Regression includes a check of all payment functions such as:
- Purchases made via a browser
- Purchases made via host-to-host request for PCI DSS merchants
- Buttons and widgets for receiving routine payments and donations
- Regular payments
- Payment reversals
- Checking payment statuses
- P2P transfers
- Card verification
- iOS, Android PHP SDK
- Advance authorization and payment completion
- Various other functions, as described in our public API specifications
For example, tests which seek to imitate the interaction between a customer using a browser and our payment page can be reproduced in all of the most common browser versions. For Internet Explorer, this is from IE8 to IE 11 inclusive. More than 80,000 tests are carried out in the space of approximately 5 minutes on a server with 32GB of RAM and an 8-core processor. Carrying out the tests at such as speed on a server of average specification is made possible owing to a configuration devised by our company, which allows tests to be launched in the most optimal way in parallel across all processor cores. If the tests were launched one after another in a single stream, then one batch of regression tests would take more than an hour. In order to achieve multi-stream testing and the loading of each CPU we use robot framework, which supports the launch of tests in several streams. In order to speed up the tests, we also simultaneously test several development branches in parallel using docker, a platform for automated application visualisation. With the help of docker, we roll out several versions of the payment gateway at once, work on which is conducted and completed by a number of different developers.

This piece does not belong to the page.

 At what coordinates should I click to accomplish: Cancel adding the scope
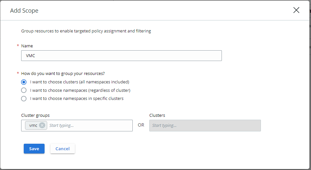coord(62,149)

The results of each batch of tests are made available to all interested collaborators via Telegram messenger. This allows for the efficient correction of failed tests. Messages contain detailed information on all tests including screenshots, an error log and error descriptions for developers.
Don’t forget, it is only via Telegram that the main notification is made of system events and incidents, about which more follows below.
For monitoring system performance we use both popular platforms, like Zabbix and Sentry, as well as a Business Intelligence (BI) system of our own design. Our BI system allows operators to track the efficiency of the payment gateway and, depending on the type of incident recorded, produces notifications. It is essential we know about incidents in accordance with our incident escalation matrix.
The ‘merchant monitoring’ section of the BI system displays the number of rejections, successful payments, errors, payment processing speed and conversion rate at the biggest merchants and sends a notification in the event of any irregularities.
In the same way, we have a ‘protocol monitoring’ section where the performance of active integrations with external systems is monitored. In the event one of them fails, an operator contacts the support team of the system in question in order to either notify them of the problem or activate the cascade processing function.
Cascade processing is one of the most important functions of our monitoring system. It allows a merchant to switch to the protocol of a reserve acquiring bank in the event of disruption or failure of their primary acquiring bank. The switch can be made automatically or manually by a designated member of staff.
We hope this article has been useful to you and helped you to see Fondy as an open, technologically advanced company which is concerned above all with the quality of its service and with fulfilling its responsibilities to its clients.